医療費の膨張で保険財政がひっ迫し、持続可能な仕組みが問われる中、試案は
(1)高齢者医療制度の対象年齢を現在の70歳から75歳に段階的に引き上げ
(2)サラリーマン本人の患者負担を2割から3割に引き上げ
(3)老人医療費の膨張を総枠で抑制する手法を新たに設け、超過分は医療機関が負担――を柱としている。国民と医療機関に「痛みの分かち合い」をしてもらうという発想だ。」

 こんなニュースがまた伝わってきました。毎年繰り返される患者の自己負担を増やすだけの、医療制度の改革案とは到底言えないその場しのぎの改革案です。

 医療費削減と自己負担を増やすことは全く別の問題だと思いますが、医療制度の抜本改革が出来ないので、手っ取り早く、取れるところから取ってしまう自己負担増でその場の帳尻を合わせるやり方です。
 医療費削減に外来医療費や老人医療費の自己負担をいくらいじくっても効果が少ないことをまだ理解できないのでしょうか。

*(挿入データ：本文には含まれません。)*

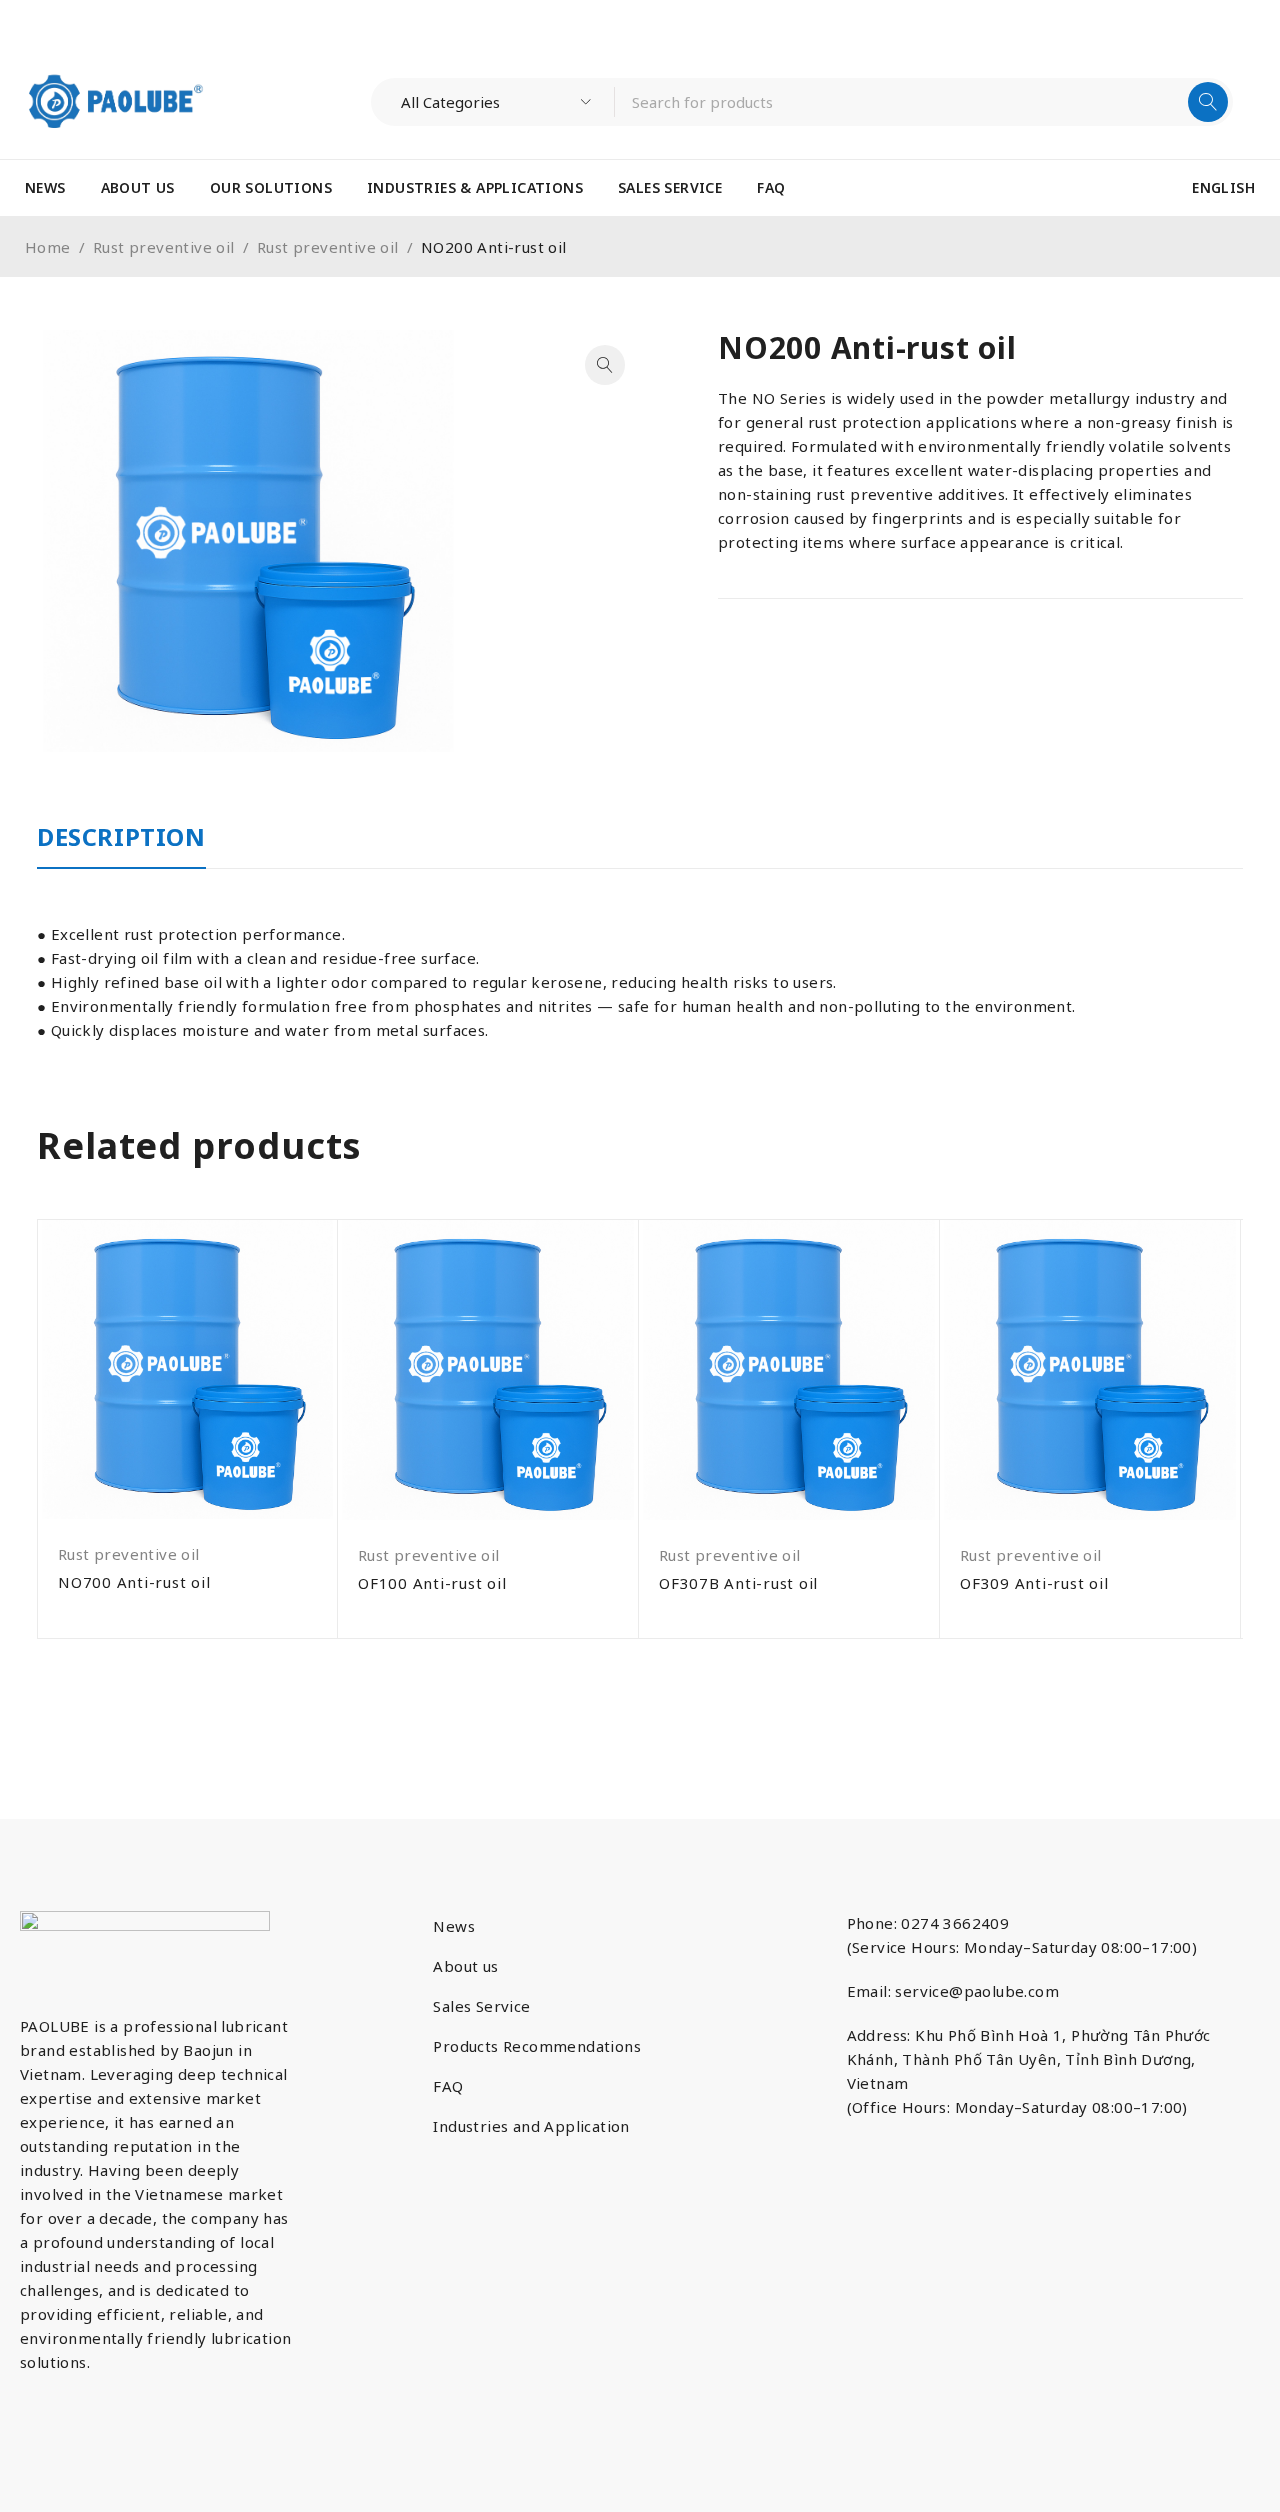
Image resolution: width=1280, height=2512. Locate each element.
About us (465, 1966)
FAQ (448, 2086)
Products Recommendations (537, 2046)
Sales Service (481, 2006)
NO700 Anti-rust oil (134, 1582)
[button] (605, 365)
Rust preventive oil (164, 247)
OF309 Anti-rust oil (1034, 1583)
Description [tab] (121, 837)
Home (48, 247)
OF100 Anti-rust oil (432, 1583)
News (454, 1926)
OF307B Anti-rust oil (738, 1583)
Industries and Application (531, 2126)
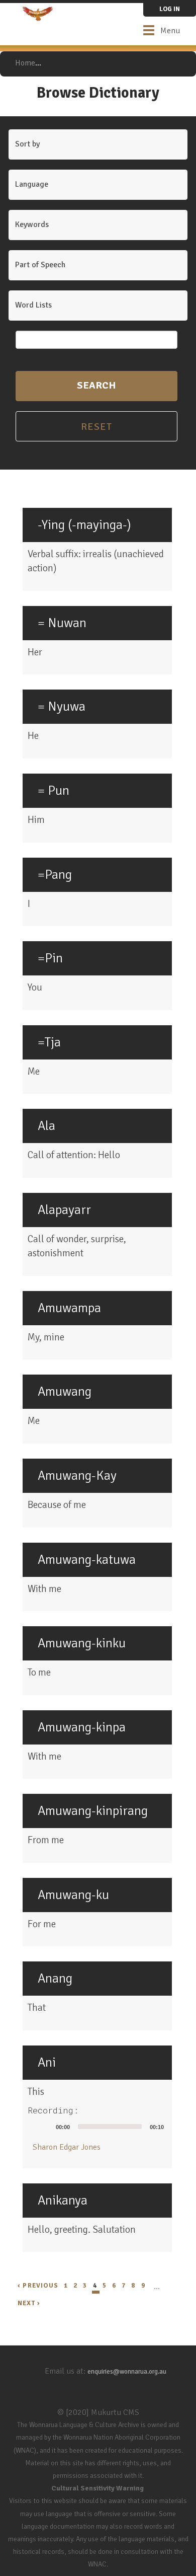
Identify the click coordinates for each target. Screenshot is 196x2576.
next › (29, 2303)
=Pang (55, 875)
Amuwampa (69, 1308)
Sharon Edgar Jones (67, 2147)
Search (96, 385)
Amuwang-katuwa (87, 1560)
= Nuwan (62, 623)
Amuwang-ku (73, 1895)
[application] (100, 2126)
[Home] (37, 14)
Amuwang (64, 1392)
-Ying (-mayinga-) (84, 525)
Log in (169, 9)
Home (25, 63)
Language (31, 184)
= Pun (53, 791)
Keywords (32, 224)
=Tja (49, 1042)
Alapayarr (64, 1210)
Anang (55, 1979)
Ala (46, 1126)
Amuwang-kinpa (82, 1727)
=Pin (50, 958)
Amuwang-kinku (82, 1643)
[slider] (110, 2126)
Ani (47, 2063)
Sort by (27, 144)
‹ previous (38, 2286)
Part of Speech (40, 265)
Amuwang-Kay (77, 1476)
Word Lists (33, 305)
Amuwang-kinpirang (93, 1811)
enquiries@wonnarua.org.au (126, 2372)
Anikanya (62, 2200)
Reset (97, 426)
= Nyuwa (61, 707)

 特に今回、高齢者の対象を70歳以上から75歳以上に引き上げるとしたことは、あまりに突然すぎて、医療・介護の現場では大混乱してしまいそうです。今65-70歳の方たちは「冗談じゃない」と思います。
 医療制度で高齢者の定義を75歳にすること自体何も根拠のないことで、厚労省の老人定義は果たして何歳なのか、統計の内容によってコロコロ変わる年齢定義ではまともな議論は出来ません。
 そしてほとんどが70歳までに定職を退き、老後の定まった収入の無くなった年齢にも負担を増やすことですから、国民のコンセンサスをまず作ることが必要だと思います。

 特に介護保険制度の老人の定義は65歳です。
 介護保険の自己負担は1割です。
 医療保険の老人を75歳とすれば10歳の年齢差と負担率に差がありすぎます。介護保険の自己負担もこれに合わせて増額となるのでしょうか。今回は介護保険の話は出ていませんが、2002年改革では無視するのでしょうか。

 外来や入院の老人包括化医療と定額負担をすでに行っている方たちには、来年からまた包括を止めて、出来高に戻し2割負担にするのでしょうか。
 こんな事は何も示されていません。

今回は2002年の医療改定について、個人的な意見を述べてみました。